If you would like to see a more detailed break down of the image outcomes step by step as I incremented these values, you can check out this presentation link, where I included around 10 images at different values per field, just to get a better idea of how these changes affect the image across the entire range of values.

The text prompt is important also. For example, if I replace a “a samurai side profile, realistic” with “a barbie side profile, realistic”, the generated image looks like this. So it is still using the profile of the samurai from the base image, but kind of converting it into a more barbie type figure.

So I think this image gives a good example of how the base image, QR code, and prompt all work together to bring together the final image.

Let’s explore the Google Colab script a little.

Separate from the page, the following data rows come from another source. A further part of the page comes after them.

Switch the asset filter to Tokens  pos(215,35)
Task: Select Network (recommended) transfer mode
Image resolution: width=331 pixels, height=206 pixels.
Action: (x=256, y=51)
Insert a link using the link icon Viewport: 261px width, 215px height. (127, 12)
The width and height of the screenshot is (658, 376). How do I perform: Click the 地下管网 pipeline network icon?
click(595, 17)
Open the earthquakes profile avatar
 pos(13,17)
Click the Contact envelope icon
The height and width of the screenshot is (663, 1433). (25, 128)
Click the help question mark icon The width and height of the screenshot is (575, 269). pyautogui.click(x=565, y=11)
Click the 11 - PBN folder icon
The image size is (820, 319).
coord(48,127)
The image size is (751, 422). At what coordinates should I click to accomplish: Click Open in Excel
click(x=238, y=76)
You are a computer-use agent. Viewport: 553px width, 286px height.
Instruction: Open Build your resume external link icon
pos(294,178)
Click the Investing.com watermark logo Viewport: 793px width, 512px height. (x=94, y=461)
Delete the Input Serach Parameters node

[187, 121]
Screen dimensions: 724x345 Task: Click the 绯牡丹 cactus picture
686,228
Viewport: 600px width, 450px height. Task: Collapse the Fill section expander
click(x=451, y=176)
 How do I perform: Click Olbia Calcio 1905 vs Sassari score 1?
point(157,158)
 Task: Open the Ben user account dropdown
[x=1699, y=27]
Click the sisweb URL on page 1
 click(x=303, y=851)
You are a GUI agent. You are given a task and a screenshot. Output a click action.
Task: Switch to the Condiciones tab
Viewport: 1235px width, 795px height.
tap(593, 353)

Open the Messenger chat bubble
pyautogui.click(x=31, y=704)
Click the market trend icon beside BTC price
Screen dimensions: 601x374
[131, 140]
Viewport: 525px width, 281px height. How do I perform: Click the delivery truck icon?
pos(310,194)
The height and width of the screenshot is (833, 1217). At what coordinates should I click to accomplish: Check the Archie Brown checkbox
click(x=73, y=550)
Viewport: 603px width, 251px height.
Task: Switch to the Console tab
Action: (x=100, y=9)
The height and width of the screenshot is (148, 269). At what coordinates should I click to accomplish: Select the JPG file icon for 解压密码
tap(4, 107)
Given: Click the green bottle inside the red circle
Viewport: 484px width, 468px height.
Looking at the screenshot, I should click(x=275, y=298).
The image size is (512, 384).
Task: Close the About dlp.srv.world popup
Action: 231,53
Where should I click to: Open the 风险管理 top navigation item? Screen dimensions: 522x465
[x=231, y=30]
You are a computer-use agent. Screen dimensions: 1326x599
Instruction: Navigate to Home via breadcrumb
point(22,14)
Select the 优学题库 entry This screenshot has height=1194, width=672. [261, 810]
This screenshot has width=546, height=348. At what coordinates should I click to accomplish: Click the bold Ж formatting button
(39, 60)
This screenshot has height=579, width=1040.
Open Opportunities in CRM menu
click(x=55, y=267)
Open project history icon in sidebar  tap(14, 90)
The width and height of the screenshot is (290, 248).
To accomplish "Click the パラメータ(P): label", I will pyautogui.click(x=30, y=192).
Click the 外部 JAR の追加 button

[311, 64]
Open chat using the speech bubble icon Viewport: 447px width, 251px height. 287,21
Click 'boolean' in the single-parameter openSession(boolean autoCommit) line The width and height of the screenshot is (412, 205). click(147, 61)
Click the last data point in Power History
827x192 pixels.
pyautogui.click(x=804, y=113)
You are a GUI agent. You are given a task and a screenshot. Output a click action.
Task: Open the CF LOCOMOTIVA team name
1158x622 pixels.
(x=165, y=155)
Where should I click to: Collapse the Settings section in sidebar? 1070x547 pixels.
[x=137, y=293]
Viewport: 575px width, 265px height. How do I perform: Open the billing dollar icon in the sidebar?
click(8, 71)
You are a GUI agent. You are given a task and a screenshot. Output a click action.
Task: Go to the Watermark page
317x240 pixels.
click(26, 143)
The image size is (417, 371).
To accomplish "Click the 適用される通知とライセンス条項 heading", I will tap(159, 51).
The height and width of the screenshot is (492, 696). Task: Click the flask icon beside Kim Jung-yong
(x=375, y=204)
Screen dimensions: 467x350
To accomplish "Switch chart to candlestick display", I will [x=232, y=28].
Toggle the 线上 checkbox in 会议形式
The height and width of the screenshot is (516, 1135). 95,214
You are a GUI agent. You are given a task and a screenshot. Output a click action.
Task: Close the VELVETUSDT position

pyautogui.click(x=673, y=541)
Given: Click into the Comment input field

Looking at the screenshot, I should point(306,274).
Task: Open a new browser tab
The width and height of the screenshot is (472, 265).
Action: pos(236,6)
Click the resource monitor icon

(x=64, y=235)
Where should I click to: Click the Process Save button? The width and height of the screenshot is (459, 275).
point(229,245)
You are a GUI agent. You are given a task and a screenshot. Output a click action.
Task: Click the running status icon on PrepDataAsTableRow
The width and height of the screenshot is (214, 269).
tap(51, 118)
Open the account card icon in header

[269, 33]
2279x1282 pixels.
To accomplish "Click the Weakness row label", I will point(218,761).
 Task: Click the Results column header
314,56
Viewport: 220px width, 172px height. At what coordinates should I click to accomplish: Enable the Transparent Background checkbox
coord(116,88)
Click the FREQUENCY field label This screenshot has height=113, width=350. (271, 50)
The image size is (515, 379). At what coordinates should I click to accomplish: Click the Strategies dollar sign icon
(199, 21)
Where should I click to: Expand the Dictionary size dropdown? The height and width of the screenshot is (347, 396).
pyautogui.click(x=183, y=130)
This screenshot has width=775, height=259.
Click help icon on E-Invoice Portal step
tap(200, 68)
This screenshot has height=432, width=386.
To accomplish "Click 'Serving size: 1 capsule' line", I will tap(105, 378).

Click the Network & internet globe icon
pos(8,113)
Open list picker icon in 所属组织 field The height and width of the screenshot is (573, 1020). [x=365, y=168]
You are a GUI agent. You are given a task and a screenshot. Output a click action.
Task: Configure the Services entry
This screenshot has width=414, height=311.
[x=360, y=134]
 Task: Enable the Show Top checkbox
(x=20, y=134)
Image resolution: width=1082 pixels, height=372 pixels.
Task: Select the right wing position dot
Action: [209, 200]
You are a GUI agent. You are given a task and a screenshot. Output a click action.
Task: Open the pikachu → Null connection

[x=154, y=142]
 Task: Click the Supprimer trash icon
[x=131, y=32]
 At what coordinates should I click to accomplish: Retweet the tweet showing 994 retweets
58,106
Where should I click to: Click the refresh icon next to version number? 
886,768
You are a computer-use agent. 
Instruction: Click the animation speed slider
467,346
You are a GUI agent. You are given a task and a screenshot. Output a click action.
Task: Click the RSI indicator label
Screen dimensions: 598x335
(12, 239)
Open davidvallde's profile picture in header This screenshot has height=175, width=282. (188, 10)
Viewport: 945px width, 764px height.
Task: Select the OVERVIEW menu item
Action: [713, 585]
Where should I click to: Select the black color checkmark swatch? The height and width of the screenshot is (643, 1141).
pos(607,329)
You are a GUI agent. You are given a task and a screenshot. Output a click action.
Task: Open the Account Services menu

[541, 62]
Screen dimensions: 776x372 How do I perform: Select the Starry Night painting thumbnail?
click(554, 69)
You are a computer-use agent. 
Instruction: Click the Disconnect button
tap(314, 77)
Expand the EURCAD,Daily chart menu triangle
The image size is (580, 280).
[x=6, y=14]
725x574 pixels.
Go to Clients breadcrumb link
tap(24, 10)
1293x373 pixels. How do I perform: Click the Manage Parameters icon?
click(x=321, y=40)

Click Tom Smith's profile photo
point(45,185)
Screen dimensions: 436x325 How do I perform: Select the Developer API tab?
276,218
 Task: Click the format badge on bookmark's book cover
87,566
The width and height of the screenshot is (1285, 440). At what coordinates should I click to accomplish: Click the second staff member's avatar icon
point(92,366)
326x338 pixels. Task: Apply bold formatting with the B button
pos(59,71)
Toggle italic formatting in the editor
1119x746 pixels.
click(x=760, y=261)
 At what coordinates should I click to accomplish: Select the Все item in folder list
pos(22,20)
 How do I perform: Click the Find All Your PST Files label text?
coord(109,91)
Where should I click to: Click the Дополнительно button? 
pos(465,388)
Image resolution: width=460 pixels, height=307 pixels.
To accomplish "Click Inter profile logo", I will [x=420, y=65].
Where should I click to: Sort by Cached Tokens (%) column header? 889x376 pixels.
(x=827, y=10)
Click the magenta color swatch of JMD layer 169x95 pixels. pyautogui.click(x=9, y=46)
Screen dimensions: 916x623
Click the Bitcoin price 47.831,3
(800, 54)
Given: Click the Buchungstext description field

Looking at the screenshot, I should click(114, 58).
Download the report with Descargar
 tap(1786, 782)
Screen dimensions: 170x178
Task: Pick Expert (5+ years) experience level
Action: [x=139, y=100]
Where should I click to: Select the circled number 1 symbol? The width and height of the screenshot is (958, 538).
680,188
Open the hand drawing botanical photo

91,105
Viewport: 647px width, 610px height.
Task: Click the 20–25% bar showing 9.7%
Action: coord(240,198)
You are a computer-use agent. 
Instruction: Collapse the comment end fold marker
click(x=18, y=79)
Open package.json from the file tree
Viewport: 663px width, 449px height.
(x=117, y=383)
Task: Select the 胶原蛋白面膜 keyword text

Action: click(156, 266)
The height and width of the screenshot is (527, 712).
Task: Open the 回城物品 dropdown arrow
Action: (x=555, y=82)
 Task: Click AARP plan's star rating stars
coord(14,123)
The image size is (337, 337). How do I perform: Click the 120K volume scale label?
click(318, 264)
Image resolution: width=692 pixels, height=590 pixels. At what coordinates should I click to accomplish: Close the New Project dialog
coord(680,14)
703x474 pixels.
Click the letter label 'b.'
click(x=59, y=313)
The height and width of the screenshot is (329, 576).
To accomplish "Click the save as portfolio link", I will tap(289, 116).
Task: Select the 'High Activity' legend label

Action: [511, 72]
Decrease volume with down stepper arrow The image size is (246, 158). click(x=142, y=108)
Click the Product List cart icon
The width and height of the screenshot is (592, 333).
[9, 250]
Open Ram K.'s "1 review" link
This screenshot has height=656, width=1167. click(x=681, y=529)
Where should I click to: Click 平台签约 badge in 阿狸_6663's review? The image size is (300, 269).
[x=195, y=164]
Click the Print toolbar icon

from diffusers import StableDiffusionControlNetImg2ImgPipeline, ControlNetModel, DDI

The StableDiffusionControlNetImg2ImgPipeline, ControlNetModel, DDIMScheduler are all part of the HuggingFace diffusors library. As per the HuggingFace docs:

Diffusers is the go-to library for state-of-the-art pretrained diffusion models for generating images, audio, and even 3D structures of molecules. Whether you’re looking for a simple inference solution or want to train your own diffusion model, 🤗 Diffusers is a modular toolbox that supports both

So the diffusors library is our go to place for working with ML models, and using them to generate things like images and text.

Here, we are creating a ControlNetModel using the “DionTimmer/controlnet_qrcode-control_v11p_sd21” model from HuggingFace as our source. This will literally cause the script to go to that model repository from HuggingFace, and pull all the model files from there, in order to generate our images

controlnet = ControlNetModel.from_pretrained(
  "DionTimmer/controlnet_qrcode-control_v11p_sd21",
  torch_dtype=torch.float16
)

Then we create our pipeline using our control net model. Pipelines are like the higher level wrapper classes we can use to run our inferencing on. As per the HuggingFace docs,

A pipeline is an end-to-end class that provides a quick and easy way to use a diffusion system for inference by bundling independently trained models and schedulers together.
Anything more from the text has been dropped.